* [RECORDS FOR THIS EXERCISE]
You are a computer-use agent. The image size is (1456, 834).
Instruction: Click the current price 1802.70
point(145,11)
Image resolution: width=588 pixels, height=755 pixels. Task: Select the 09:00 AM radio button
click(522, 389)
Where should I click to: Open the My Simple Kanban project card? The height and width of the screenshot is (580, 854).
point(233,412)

==

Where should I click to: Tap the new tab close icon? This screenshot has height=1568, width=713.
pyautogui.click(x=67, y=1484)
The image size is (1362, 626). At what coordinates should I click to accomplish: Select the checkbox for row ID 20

--

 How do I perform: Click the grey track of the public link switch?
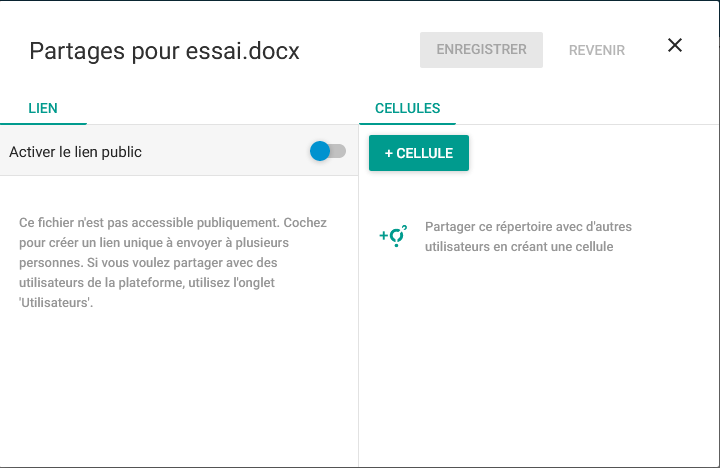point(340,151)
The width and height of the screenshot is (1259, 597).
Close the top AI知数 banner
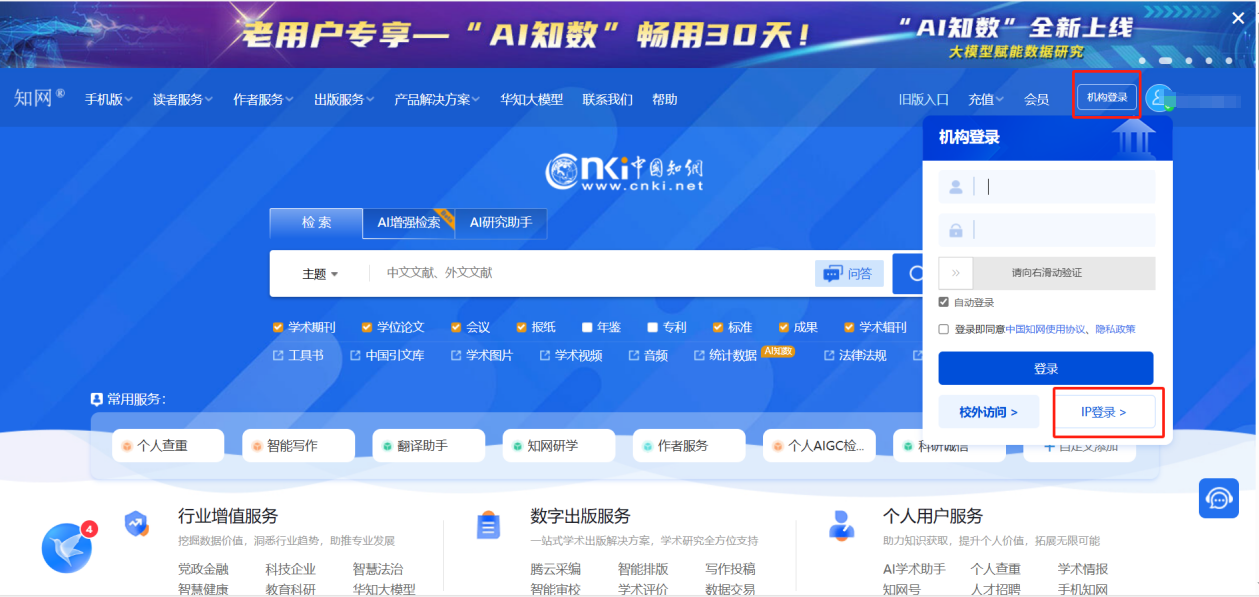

* [WHAT TO DO]
Where does the word "size" appear in the records? Copy every line that holds it.

* [WRITTEN SOLUTION]
You are a computer-use agent. The image size is (1456, 834).
The image size is (1362, 626). At what coordinates should I click to accomplish: Select the checkbox for row ID 20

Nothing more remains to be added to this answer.